Debugging Distroless Containers with Docker Debug
Tools used in this video
- Docker Desktop (Note a paid subscription is required.)
Hey folks, I wanted to record a short video explaining how you can debug container images, even distroless ones.
One of the problems with distroless images is that they can be difficult to debug.
Now if you’re using Kubernetes, please try out ephemeral containers, but in this video I want to talk about something else.
In Docker desktop 4.27 they have a beta feature called debug, and I’m going to demonstrate that now.
So I’m going to start a Chainguard nginx image.
Note that Chainguard nginx images run on port 8080 for security reasons.
Now that should be running in the background, so if I switch to my browser and we hit reload, yep nginx is there and running.
So say I want to debug this nginx container, say it’s not displaying the right content or it can’t reach another container, something like that.
So typically what you might want to do is use
docker exec to get a shell into the container.
But if I try to run bash, I get told there is no bash, and I get told there is no sh.
And even if I get the full path, it doesn’t work.
Because this is a distroless container, there’s no shell available to me.
There are also very few utils.
So I can’t even run
ping for example.
So the only way to debug this container at the minute is from the outside, if you like.
Or is it?
Because with Docker 4.27, I now have this
So if I run
docker debug debug test, this is what happens.
And suddenly I have a shell into the container.
Basically what’s happened is it’s side loaded a Nix environment into the container.
And from here I can install tools to debug things.
It also has a linting tool to check the entry point.
So you can see the entry point here is fine.
It does have editors, et cetera.
ping is here.
So what can we do?
We can also look at the container file system and edit it live.
So for example, if I do
/etc/nginx, and autocomplete works, and here’s the default conf, and there’s the location of the nginx files.
So let’s take a look at these nginx files.
And here’s index.html.
And this is welcome to nginx.
So let’s try live editing this.
I saved that.
Now let’s go back to our browser and reload it.
So there we are.
I’ve live edited a distroless container that had no shell and no editor inside it.
So there is more you can do.
You can install further tooling, but like I said, it does have some basic tooling with it.

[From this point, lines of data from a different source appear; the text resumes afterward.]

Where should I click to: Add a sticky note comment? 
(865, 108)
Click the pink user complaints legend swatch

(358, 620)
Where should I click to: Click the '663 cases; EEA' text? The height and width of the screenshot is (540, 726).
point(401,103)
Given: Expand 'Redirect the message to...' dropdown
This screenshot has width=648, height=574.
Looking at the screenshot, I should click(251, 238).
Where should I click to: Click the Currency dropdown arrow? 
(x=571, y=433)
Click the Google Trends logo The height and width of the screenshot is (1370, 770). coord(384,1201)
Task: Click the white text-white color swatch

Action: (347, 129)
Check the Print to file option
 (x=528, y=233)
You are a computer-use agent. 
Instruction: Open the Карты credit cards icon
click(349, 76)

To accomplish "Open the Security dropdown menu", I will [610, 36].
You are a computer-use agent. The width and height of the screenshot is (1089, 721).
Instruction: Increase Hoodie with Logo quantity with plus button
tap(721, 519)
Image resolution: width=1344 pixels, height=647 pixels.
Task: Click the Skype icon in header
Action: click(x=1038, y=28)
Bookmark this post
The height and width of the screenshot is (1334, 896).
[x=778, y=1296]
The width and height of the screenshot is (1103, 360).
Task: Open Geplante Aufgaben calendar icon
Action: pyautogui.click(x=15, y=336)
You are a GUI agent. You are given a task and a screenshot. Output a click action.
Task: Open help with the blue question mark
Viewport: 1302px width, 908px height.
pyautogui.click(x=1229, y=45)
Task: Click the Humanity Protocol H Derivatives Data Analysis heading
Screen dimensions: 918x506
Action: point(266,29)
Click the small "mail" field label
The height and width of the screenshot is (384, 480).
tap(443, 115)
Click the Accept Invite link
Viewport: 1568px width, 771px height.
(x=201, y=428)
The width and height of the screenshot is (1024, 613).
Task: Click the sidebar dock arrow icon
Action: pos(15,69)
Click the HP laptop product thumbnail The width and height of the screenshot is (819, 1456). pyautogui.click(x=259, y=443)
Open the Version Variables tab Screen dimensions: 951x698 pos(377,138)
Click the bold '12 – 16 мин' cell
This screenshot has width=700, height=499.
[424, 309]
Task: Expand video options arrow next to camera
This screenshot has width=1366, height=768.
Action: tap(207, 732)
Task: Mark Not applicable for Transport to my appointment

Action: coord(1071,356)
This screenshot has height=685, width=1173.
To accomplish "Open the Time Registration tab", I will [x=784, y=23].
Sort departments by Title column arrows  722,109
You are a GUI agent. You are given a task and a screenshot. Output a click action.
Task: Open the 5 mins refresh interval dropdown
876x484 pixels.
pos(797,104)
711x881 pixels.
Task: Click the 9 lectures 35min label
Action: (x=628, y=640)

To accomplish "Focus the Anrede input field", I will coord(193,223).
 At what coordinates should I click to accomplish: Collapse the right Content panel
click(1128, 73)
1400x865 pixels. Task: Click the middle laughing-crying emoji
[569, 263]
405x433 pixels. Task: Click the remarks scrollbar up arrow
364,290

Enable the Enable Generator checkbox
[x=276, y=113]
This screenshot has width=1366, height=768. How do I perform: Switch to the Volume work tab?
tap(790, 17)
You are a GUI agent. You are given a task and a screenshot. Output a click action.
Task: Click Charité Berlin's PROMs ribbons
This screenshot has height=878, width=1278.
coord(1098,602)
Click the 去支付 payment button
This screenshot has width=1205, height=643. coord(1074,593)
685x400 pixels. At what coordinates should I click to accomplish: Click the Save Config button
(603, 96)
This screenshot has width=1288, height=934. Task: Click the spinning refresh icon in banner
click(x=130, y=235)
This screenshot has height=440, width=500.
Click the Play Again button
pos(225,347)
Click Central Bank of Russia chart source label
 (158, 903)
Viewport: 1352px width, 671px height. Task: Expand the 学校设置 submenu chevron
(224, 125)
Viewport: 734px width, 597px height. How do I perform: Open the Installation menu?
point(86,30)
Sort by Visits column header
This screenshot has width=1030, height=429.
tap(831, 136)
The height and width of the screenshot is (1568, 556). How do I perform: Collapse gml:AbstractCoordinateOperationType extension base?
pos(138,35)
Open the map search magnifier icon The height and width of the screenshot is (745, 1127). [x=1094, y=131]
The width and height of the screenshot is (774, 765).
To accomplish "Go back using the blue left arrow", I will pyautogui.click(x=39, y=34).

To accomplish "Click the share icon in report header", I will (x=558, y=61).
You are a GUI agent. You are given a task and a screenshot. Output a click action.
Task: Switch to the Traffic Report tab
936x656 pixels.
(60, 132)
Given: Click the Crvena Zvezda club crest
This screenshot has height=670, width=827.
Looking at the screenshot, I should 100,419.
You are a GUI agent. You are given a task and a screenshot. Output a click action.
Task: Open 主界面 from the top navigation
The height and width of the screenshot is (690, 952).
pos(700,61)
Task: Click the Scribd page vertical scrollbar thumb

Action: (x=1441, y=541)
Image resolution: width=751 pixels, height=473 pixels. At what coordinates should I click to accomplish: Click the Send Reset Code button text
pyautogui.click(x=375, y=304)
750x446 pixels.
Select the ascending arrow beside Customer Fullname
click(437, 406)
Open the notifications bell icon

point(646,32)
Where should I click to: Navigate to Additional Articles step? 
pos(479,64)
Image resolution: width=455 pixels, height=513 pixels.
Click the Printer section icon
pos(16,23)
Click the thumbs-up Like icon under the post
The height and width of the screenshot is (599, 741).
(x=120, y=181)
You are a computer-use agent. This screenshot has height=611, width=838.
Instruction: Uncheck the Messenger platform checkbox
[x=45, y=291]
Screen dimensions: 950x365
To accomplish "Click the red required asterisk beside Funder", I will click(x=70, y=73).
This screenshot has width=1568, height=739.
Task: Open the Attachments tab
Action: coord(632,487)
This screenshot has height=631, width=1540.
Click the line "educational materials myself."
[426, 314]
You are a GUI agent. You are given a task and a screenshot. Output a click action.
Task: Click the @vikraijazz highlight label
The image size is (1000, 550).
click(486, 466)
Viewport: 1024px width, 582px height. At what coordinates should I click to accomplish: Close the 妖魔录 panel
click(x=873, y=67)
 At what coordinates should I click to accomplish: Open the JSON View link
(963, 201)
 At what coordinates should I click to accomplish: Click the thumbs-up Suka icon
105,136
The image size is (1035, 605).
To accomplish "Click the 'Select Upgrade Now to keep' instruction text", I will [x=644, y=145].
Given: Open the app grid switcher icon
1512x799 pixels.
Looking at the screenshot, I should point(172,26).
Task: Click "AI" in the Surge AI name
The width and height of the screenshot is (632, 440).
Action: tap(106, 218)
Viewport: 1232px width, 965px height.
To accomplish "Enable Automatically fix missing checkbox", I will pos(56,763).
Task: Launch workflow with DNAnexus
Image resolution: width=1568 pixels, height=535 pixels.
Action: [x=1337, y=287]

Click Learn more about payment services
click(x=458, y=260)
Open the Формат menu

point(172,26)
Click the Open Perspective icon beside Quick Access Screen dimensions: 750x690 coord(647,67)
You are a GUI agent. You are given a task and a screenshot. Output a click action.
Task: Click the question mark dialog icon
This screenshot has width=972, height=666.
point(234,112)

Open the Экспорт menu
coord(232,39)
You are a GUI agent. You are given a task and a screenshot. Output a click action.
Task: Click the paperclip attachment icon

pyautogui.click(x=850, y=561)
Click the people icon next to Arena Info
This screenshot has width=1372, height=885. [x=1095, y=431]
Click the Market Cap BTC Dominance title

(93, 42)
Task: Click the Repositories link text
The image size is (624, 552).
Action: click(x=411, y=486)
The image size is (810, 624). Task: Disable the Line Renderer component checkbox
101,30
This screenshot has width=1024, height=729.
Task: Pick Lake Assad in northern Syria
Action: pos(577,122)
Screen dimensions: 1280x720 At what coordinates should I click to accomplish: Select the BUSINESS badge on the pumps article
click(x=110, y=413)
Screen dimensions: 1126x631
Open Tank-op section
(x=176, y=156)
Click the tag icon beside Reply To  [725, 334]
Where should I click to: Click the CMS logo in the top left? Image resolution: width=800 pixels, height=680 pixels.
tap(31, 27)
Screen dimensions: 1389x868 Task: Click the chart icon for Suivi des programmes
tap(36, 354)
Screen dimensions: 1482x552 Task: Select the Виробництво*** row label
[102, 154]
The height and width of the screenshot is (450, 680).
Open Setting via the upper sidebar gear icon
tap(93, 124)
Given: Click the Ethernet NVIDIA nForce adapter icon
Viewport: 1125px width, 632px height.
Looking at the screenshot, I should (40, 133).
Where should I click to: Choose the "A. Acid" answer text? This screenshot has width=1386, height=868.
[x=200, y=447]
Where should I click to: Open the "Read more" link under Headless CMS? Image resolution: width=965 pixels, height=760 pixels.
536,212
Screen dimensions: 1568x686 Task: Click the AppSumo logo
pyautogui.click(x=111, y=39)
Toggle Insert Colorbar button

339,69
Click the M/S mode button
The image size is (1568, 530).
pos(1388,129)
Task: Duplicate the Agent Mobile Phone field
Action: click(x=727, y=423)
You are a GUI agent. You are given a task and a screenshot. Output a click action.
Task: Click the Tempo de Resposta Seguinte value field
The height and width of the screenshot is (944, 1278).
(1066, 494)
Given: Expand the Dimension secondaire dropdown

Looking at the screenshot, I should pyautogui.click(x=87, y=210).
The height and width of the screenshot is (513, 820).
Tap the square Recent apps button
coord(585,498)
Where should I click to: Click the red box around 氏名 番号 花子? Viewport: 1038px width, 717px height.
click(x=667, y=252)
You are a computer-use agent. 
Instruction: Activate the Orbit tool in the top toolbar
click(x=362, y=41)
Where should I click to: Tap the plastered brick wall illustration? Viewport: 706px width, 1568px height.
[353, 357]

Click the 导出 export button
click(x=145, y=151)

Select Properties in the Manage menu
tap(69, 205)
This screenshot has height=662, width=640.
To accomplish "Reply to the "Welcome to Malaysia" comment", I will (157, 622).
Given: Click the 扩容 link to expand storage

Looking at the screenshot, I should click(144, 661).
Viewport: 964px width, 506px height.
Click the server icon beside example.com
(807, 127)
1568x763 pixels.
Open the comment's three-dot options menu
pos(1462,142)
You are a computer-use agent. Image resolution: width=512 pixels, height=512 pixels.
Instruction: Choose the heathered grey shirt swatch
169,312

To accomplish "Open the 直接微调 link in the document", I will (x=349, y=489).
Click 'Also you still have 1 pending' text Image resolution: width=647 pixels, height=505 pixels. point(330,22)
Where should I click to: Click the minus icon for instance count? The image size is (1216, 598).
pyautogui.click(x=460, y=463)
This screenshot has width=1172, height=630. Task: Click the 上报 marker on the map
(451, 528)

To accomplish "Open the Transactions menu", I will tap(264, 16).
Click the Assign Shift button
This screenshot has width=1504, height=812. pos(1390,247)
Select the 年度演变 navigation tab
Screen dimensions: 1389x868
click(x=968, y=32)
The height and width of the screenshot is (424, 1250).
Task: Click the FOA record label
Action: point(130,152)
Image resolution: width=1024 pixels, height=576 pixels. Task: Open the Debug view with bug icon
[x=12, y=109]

But like say, I don’t know if you want to install a different editor, you can definitely do that.
So here we go.
There’s install emacs.
Note this is a beta version.
So I have noticed this error coming up a few times or warning.
I do believe it’s actually innocuous and hopefully that will be changed in newer versions, but it has actually installed emacs there.
Now I don’t use emacs.
So I always have to struggle to escape.
Is it control?
There we go.
So there you go.
That’s how you can debug a distroless container using the new Docker debug feature.
Please do give it a go and let me know how you get on.